Ex. 13-3: Die Mondnacht
Franz Schubert
Composed on 25 July 1815, to a poem by Ludwig Kosegarten. The song is in F-sharp major. The poem describes a moonlit night — silver light on the leaves, the water, and the hills — that slowly grows into longing, until "heaven and earth disappear."
Schubert was eighteen, working as an assistant teacher at his father's school — a job he disliked. Even so, 1815 was one of his most productive years — he wrote around 140 songs, plus symphonies and stage works. Another of his 1815 songs is also in this app. (Ex. 10-3: Jägers Abendlied by Franz Schubert)
This is one of about twenty songs Schubert wrote to Kosegarten's poems within a few weeks in July 1815.
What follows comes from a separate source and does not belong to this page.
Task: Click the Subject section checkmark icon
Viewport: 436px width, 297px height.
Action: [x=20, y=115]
The best-known "Mondnacht" is Robert Schumann's, from 1840 — but that is a different poem, by Eichendorff. By coincidence, both are built on the note F-sharp — Schubert's in the major, Schumann's in the minor — twenty-five years apart.
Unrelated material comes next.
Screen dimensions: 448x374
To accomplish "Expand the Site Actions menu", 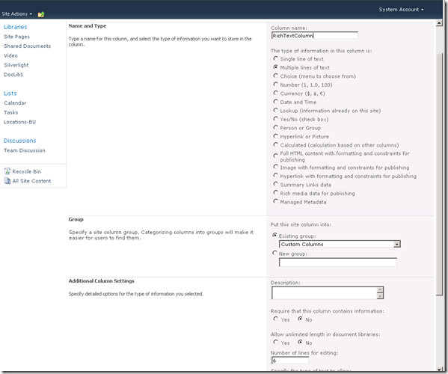I will pyautogui.click(x=16, y=13).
Schubert was very short-sighted and wore his glasses almost all the time. Legend even says he slept in them, so he could start composing the moment he woke.
The song was long overlooked, partly because it was left out of the standard edition of Schubert's songs — though the scholar Graham Johnson praises it as unusually bold for such an early work.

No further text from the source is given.